*MATERIAL*:
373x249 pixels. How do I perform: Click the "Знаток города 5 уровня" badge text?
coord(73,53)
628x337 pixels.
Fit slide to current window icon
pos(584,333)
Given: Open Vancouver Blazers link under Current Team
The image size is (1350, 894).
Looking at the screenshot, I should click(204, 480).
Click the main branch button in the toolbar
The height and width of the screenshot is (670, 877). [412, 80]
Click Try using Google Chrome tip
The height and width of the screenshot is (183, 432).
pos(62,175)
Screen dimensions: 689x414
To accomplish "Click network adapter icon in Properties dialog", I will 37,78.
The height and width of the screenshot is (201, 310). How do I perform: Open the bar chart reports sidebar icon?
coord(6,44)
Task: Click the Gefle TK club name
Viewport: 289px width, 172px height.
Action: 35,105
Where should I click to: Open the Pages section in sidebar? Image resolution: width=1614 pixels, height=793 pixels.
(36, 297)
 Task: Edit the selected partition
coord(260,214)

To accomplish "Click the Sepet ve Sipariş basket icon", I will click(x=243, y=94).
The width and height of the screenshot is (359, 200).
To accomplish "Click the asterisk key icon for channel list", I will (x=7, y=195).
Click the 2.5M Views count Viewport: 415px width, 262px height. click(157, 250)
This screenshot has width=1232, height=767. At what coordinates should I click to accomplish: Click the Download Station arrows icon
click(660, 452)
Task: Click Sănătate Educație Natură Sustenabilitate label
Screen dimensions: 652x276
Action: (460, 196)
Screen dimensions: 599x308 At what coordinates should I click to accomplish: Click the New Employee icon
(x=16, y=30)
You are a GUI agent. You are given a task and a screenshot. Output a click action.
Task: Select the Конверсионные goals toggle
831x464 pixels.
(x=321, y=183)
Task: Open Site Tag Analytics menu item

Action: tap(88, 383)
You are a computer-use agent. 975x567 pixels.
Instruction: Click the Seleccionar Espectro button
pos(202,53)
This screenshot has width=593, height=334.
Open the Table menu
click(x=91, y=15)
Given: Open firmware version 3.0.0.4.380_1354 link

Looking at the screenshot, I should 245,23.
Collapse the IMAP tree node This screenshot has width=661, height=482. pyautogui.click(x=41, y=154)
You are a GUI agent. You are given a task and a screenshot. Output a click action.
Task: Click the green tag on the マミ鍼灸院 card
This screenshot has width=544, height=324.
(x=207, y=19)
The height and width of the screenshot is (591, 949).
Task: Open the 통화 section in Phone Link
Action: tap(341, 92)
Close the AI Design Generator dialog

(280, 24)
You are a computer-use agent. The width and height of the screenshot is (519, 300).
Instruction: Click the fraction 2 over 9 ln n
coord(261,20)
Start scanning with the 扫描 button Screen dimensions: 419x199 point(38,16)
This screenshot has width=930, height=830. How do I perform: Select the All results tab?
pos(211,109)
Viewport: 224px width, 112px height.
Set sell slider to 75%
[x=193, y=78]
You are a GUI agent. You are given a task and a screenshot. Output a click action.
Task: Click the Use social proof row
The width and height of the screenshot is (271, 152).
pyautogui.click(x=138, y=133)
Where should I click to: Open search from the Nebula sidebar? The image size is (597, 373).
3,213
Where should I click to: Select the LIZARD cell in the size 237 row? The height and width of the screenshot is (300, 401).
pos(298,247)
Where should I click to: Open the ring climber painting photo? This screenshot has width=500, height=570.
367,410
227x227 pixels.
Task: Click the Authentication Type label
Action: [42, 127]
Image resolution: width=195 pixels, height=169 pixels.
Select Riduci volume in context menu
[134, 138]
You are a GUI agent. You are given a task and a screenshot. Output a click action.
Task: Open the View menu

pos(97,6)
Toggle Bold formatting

*WHAT YOU SHOULD DO*:
Can you edit the items above so that every "GUI agent" becomes "screen agent", with everything else left unchanged?

*FINISHED ANSWER*:
373x249 pixels. How do I perform: Click the "Знаток города 5 уровня" badge text?
coord(73,53)
628x337 pixels.
Fit slide to current window icon
pos(584,333)
Given: Open Vancouver Blazers link under Current Team
The image size is (1350, 894).
Looking at the screenshot, I should click(204, 480).
Click the main branch button in the toolbar
The height and width of the screenshot is (670, 877). [412, 80]
Click Try using Google Chrome tip
The height and width of the screenshot is (183, 432).
pos(62,175)
Screen dimensions: 689x414
To accomplish "Click network adapter icon in Properties dialog", I will 37,78.
The height and width of the screenshot is (201, 310). How do I perform: Open the bar chart reports sidebar icon?
coord(6,44)
Task: Click the Gefle TK club name
Viewport: 289px width, 172px height.
Action: 35,105
Where should I click to: Open the Pages section in sidebar? Image resolution: width=1614 pixels, height=793 pixels.
(36, 297)
 Task: Edit the selected partition
coord(260,214)

To accomplish "Click the Sepet ve Sipariş basket icon", I will click(x=243, y=94).
The width and height of the screenshot is (359, 200).
To accomplish "Click the asterisk key icon for channel list", I will (x=7, y=195).
Click the 2.5M Views count Viewport: 415px width, 262px height. click(157, 250)
This screenshot has width=1232, height=767. At what coordinates should I click to accomplish: Click the Download Station arrows icon
click(660, 452)
Task: Click Sănătate Educație Natură Sustenabilitate label
Screen dimensions: 652x276
Action: (460, 196)
Screen dimensions: 599x308 At what coordinates should I click to accomplish: Click the New Employee icon
(x=16, y=30)
You are a screen agent. You are given a task and a screenshot. Output a click action.
Task: Select the Конверсионные goals toggle
831x464 pixels.
(x=321, y=183)
Task: Open Site Tag Analytics menu item

Action: tap(88, 383)
You are a computer-use agent. 975x567 pixels.
Instruction: Click the Seleccionar Espectro button
pos(202,53)
This screenshot has width=593, height=334.
Open the Table menu
click(x=91, y=15)
Given: Open firmware version 3.0.0.4.380_1354 link

Looking at the screenshot, I should 245,23.
Collapse the IMAP tree node This screenshot has width=661, height=482. pyautogui.click(x=41, y=154)
You are a screen agent. You are given a task and a screenshot. Output a click action.
Task: Click the green tag on the マミ鍼灸院 card
This screenshot has width=544, height=324.
(x=207, y=19)
The height and width of the screenshot is (591, 949).
Task: Open the 통화 section in Phone Link
Action: tap(341, 92)
Close the AI Design Generator dialog

(280, 24)
You are a computer-use agent. The width and height of the screenshot is (519, 300).
Instruction: Click the fraction 2 over 9 ln n
coord(261,20)
Start scanning with the 扫描 button Screen dimensions: 419x199 point(38,16)
This screenshot has width=930, height=830. How do I perform: Select the All results tab?
pos(211,109)
Viewport: 224px width, 112px height.
Set sell slider to 75%
[x=193, y=78]
You are a screen agent. You are given a task and a screenshot. Output a click action.
Task: Click the Use social proof row
The width and height of the screenshot is (271, 152).
pyautogui.click(x=138, y=133)
Where should I click to: Open search from the Nebula sidebar? The image size is (597, 373).
3,213
Where should I click to: Select the LIZARD cell in the size 237 row? The height and width of the screenshot is (300, 401).
pos(298,247)
Where should I click to: Open the ring climber painting photo? This screenshot has width=500, height=570.
367,410
227x227 pixels.
Task: Click the Authentication Type label
Action: [42, 127]
Image resolution: width=195 pixels, height=169 pixels.
Select Riduci volume in context menu
[134, 138]
You are a screen agent. You are given a task and a screenshot. Output a click action.
Task: Open the View menu

pos(97,6)
Toggle Bold formatting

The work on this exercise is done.